磷脂酰丝氨酸合酶酶活测定方法

磷脂酰丝氨酸合酶（pss)酶活测定方法

1.pss催化的转酯反应

取1ml 酶液进行反应, 利用HPLC 外标法测定产物磷脂酰丝氨酸生成量, 从而计算底物大豆卵磷脂的转化率。6h 后, 测定转酯反应共生成的磷脂酰丝氨酸量。

在本实验中, 酶活反应在下述体系中进行反应: 30ml 的0.1mol/L 醋酸钠缓冲液( pH5.5) 中含有0.15mol/L 丝氨酸, 同时加入1ml 纯化后的重组磷脂酰丝氨酸合成酶, 与15ml含有0.75mmol 卵磷脂的氯仿行混合, 在30℃下200r/min 混合得到均匀的乳状液进行反应。反应6h 后, 停止转动, 双液相静止分层。提取1ml 有机相, 经挥发后, 剩余物经氯仿洗涤两次, 最后溶解于50μl 氯仿中,HPLC 法分析产物生成量。采用的流动相为乙腈: 甲醇: 85%磷酸=100: 10: 0.8, 检测波长206nm, 样品进样量15μl, 流速为1.0ml/min, 利用外标法( 以磷脂酰丝氨酸标准品为外标物) 计算底物卵磷脂的转化率。
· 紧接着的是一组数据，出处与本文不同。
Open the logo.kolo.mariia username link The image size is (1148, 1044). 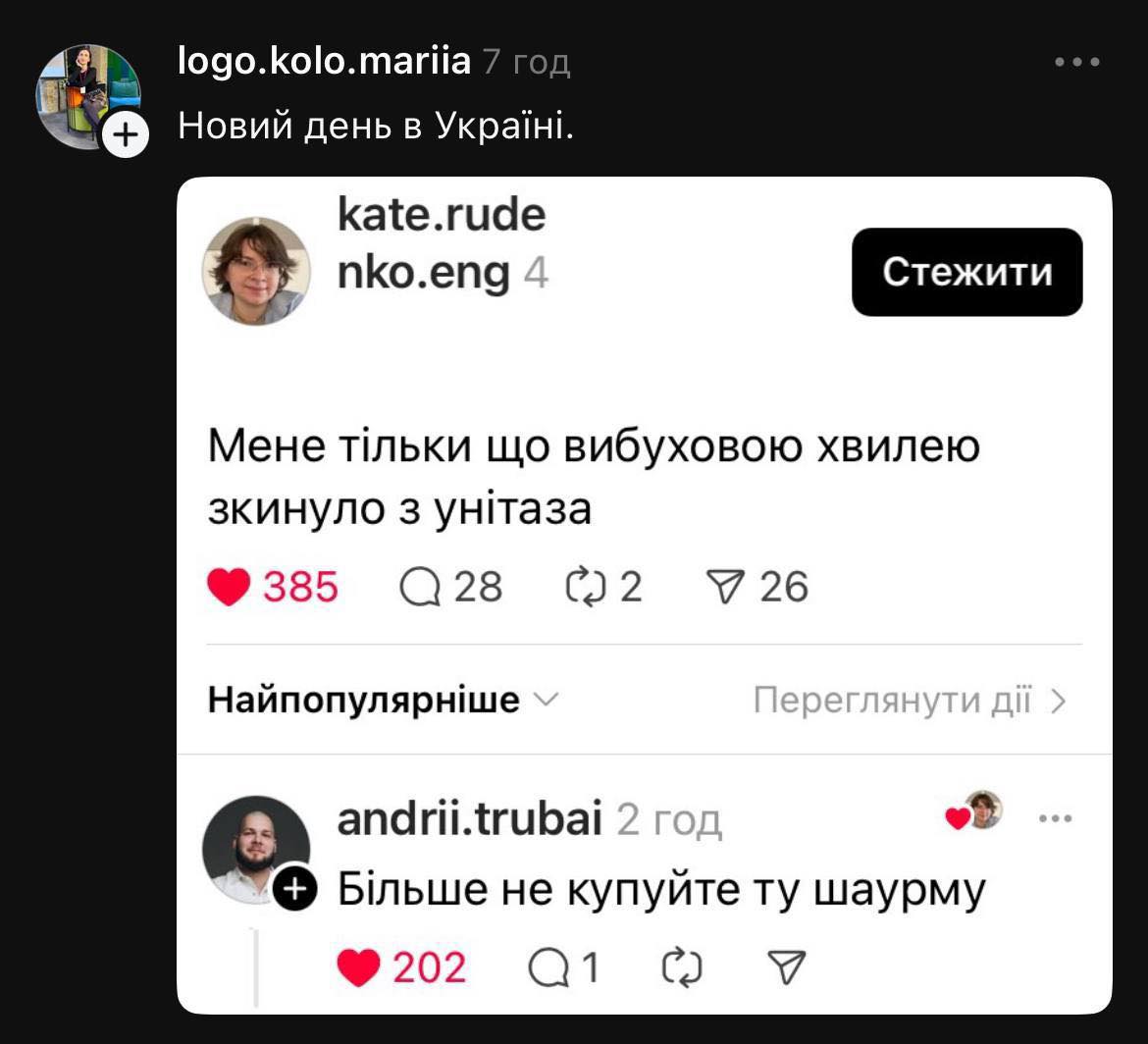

磷脂酰丝氨酸合成酶的酶活定义为: pH5.5、30℃下, 每小时转化1μmol 大豆卵磷脂所需要的酶量( mg) 。

2.酶联比色法

pss催化水解L-α-卵磷脂生成胆碱，胆碱在胆碱氧化酶的作用下生成过氧化氢，过氧化氢在过氧化酶的作用下与4-氨基氨替比林和苯酚生成醌亚胺显色物质，在A=500nm下具有吸光值。

反应体系：将220mg的L-α-卵磷脂溶于含有3mL50mM的SDS

溶液、6mL1MNaOAc缓冲液（pH=8.0)、39mL的去离子水、0.272mL17.9%的乙醇溶液（终浓为1%）的混合体系作为底物溶解液。将39mg4-氨基氨替比林、80mg苯酚及8mg过氧化酶溶于5.5mL的100mM Tris HCl (pH=8)缓冲液中作为胆碱显色剂。取2.4mL底物溶液、0.3mL的500mM CaCl2 溶液、0.2mL的去离子水混合并置于35℃反应10min,沸水浴终止反应，待冷却至室温加入0.05mL 2M Tris HCl (pH=9)缓冲液，混合并离心后，上清用0.45μm微孔滤膜过滤，取滤液2mL与0.1mL胆碱显色剂、0.1mL胆碱氧化酶溶液室温反应2.5h.在反应混合物中加入2.0mL去离子水，离心得到澄清透亮的粉红色溶液，最后于A500nm 检测吸光值。

酶活定义：pH=8.0、T=35℃时，磷脂酰丝氨酸合成酶1h内催化水解L-α-卵磷脂释放1.0μmol的胆碱所需要的酶量。